Часы проходили незаметно, и Есенин замечал то, что допрос превращается в конвейер. Следователи то выходили, то приходили. Ему трудно было разобрать или запомнить их лица. Они сидели на ярко освещённом месте, в креслах, у письменного стола. Одинокой фигурой за столом возвышался Васильев, остальные были в тени – сидели у стены кабинета и на кожаном диване.
Соврать что-то или сболтнуть лишнее он не имел права, а потому излагал правду. Но этот многочасовой допрос, это огромное нервное напряжение временами уже заволакивали сознание, сковывали мысли апатией, парализовали волю безразличием.
– Не понимаю вашего упрямства, – говорил человек с двумя «ромбами». – Вас в злонамеренном шпионаже мы не обвиняем. Но какой вам смысл топить себя, выгораживая других. Вас они так не выгораживают.
Есенин лихорадочно думал: «Что значит глагол „не выгораживают”, и ещё в настоящем времени? Кто эти люди? И уже арестованы? И действительно „не выгораживают” меня?

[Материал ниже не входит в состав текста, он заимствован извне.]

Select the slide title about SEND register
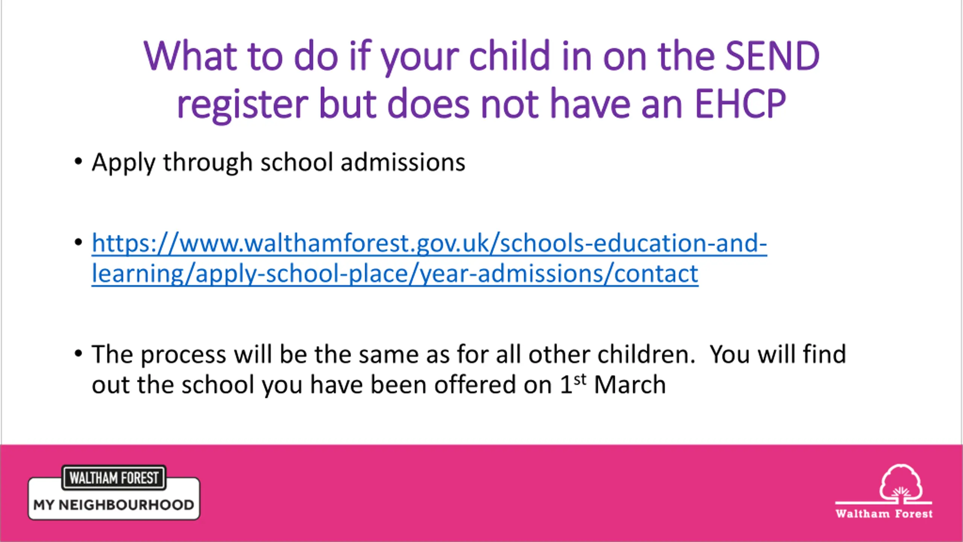The image size is (963, 542). (482, 80)
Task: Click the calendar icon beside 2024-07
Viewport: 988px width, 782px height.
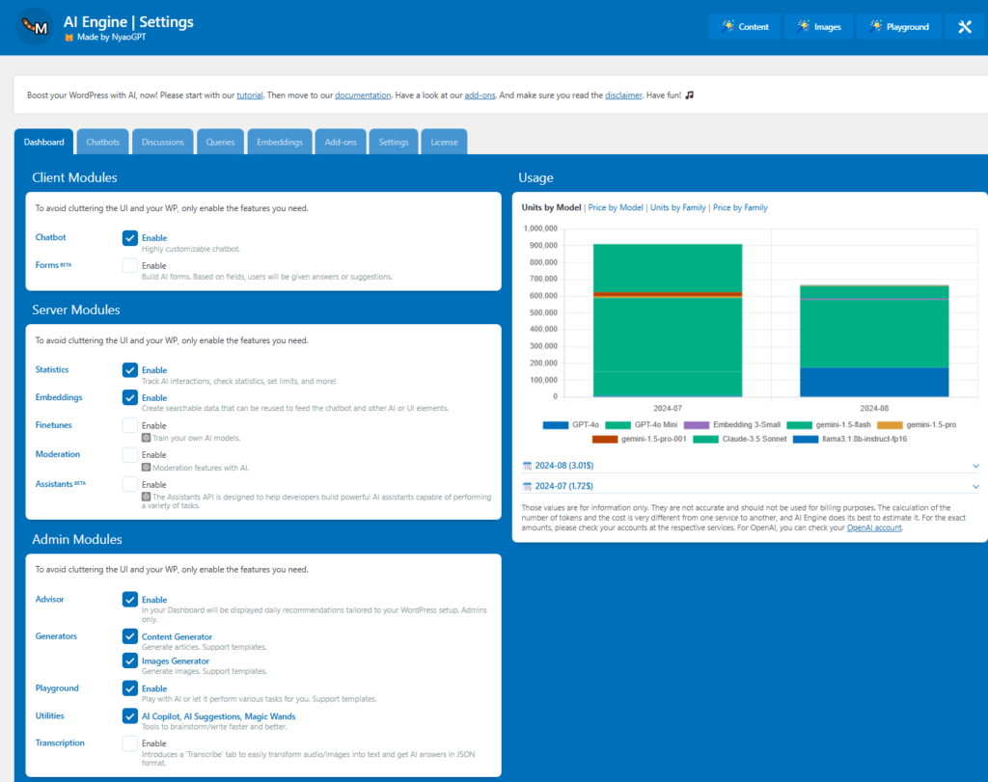Action: pos(527,486)
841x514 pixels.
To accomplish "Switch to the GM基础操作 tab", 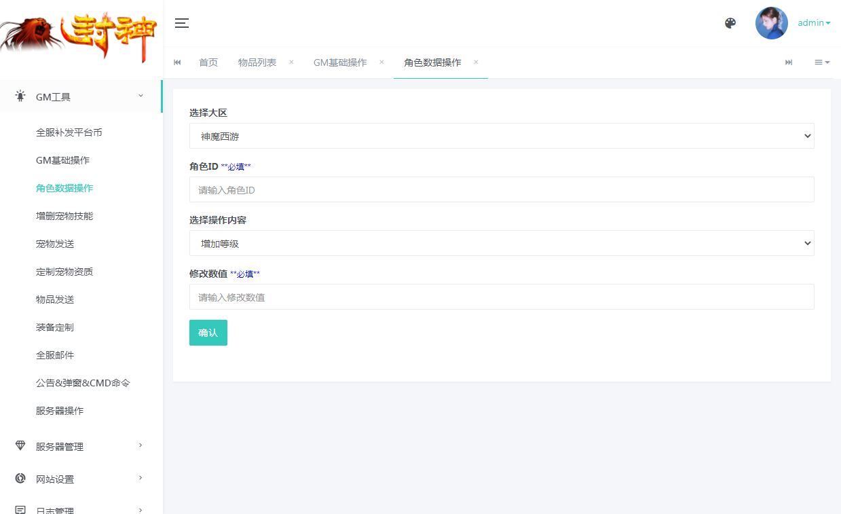I will pyautogui.click(x=340, y=62).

Или просто это
Со всем доступным Есенину спокойствием и со всей доступной ему твёрдостью он проговорил:
– Я поэт, журналист и, следовательно, достаточно опытный в светских делах человек. Я не мальчик и не трус. Я не питаю никаких иллюзий относительно своей собственной судьбы и судьбы моих близких. Я ни на одну минуту не верю ни вашим обещаниям, ни увещеваниям ГПУ. Всё это ваше «произведение» я считаю форменным вздором и убеждён в том, что таким же вздором считают его и мои следователи: ни один мало-мальски здравомыслящий человек ничем иным и считать его не может. И ввиду всего этого я никаких показаний не только подписывать, но и вообще давать не буду.
– То есть как это вы не будете?! – вскочил один из следователей и неожиданно замолк.

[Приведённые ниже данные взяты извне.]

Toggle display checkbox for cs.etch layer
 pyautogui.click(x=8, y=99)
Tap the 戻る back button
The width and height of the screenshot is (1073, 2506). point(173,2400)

Человек с двумя «ромбами» медленно подошёл к столу и сказал:
– Ну что ж, Сергей Александрович. Вы сами подписали себе приговор… И не только себе. Мы хотели дать вам возможность спасти себя. Вы этой возможностью не воспользовались. Ваше дело. Можете идти.

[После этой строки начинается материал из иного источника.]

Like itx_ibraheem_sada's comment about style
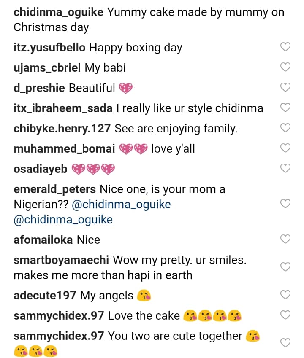Viewport: 304px width, 358px height. point(286,108)
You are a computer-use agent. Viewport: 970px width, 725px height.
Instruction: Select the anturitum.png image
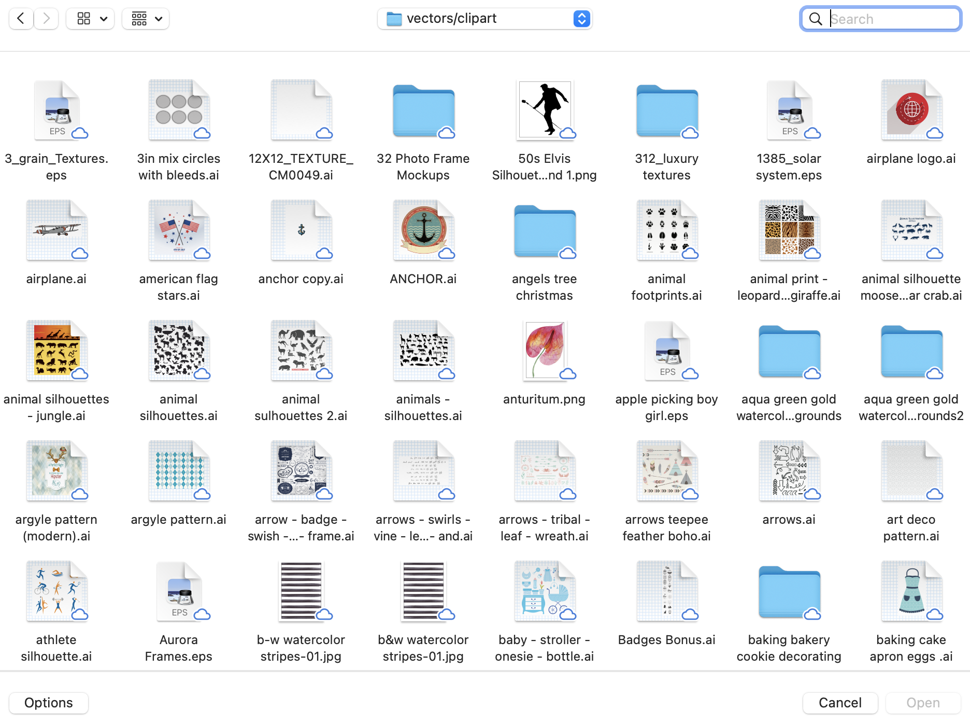[x=544, y=352]
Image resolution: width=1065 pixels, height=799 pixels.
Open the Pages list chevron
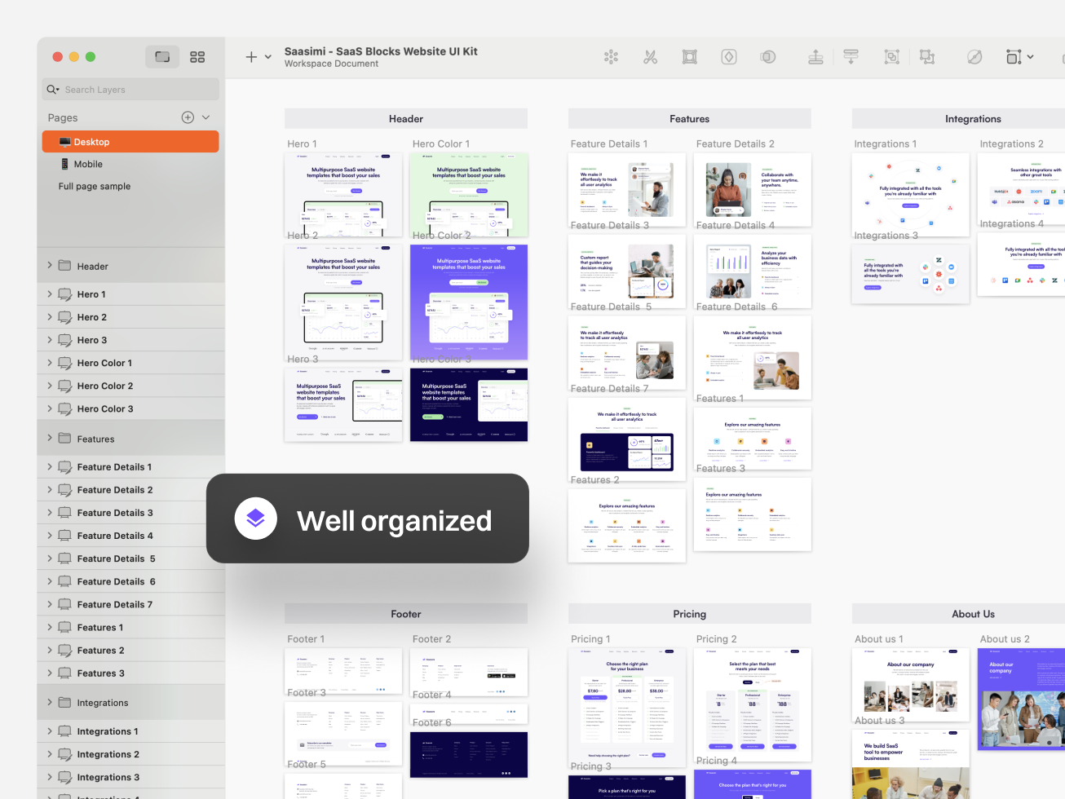pos(206,117)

Поэт встал и направился к двери, у которой стоял часовой.
– Если надумаете, – бросил ему вдогонку человек с двумя «ромбами», – сообщите вашему следователю. Если не будет уже поздно…
Но когда Есенин вернулся в камеру, то рухнул на кровать – он был совсем без сил. У него будто вынули что-то самое ценное в жизни, а голову наполнили беспросветной тьмой и отчаянием. Спас ли он своим упрямством кого-нибудь в реальности? Не отдал ли дорогих ему людей на расправу? Есенин догадывался, какие аресты могли быть произведены в Москве, Ленинграде, и какие методы допросов были применены, и какие «произведения» создаются или уже созданы в недрах ГПУ…
Откуда-то со дна сознания подымалось что-то тёмное, паническое, и за всем этим он воочию увидел свою кудрявую голову, развороченную выстрелом из револьвера в упор.
Есенин забрался с головой под одеяло, чтобы ничего не видеть, чтобы не могли подсмотреть в «глазок» и не подстерегли его в минуты упадка.
Наступили часы безмолвного ожидания. Где-то там, в гигантских и беспощадных зубцах маховиков чекистской машины, варилось безымянное есенинское «Дело». Потом подцепит его какая-нибудь одна, особенная, шестерёнка, – и вот придут и Есенину скажут: «Собирайте вещи!»…
Они придут не вдвоём и даже не втроём. Они придут ночью целым расстрельным взводом. У них будут револьверы в руках, и эти револьверы будут дрожать больше, чем дрожал кольт в руках «инженера из МПС», «железнодорожника» Васильева в вагоне поезда, шедшего из Москвы в Ленинград.
Снова бесконечная бессонная ночь. Тускло из центра потолка подмигивала электрическая лампочка. Мёртвая тишина одиночки лишь изредка прерывалась чьими-то ночными криками. Полная отрезанность от всего мира. Было ощущение человека, похороненного заживо.
Так прошло четыре дня.
27 декабря, воскресенье, вечер.
Поэт, усевшись на кушетку, тихонько запел:
Все мы, все мы в этом мире тленны… Тихо льётся с клёнов листьев медь. Будь же ты вовек благословенно, Что пришло процвесть и умереть.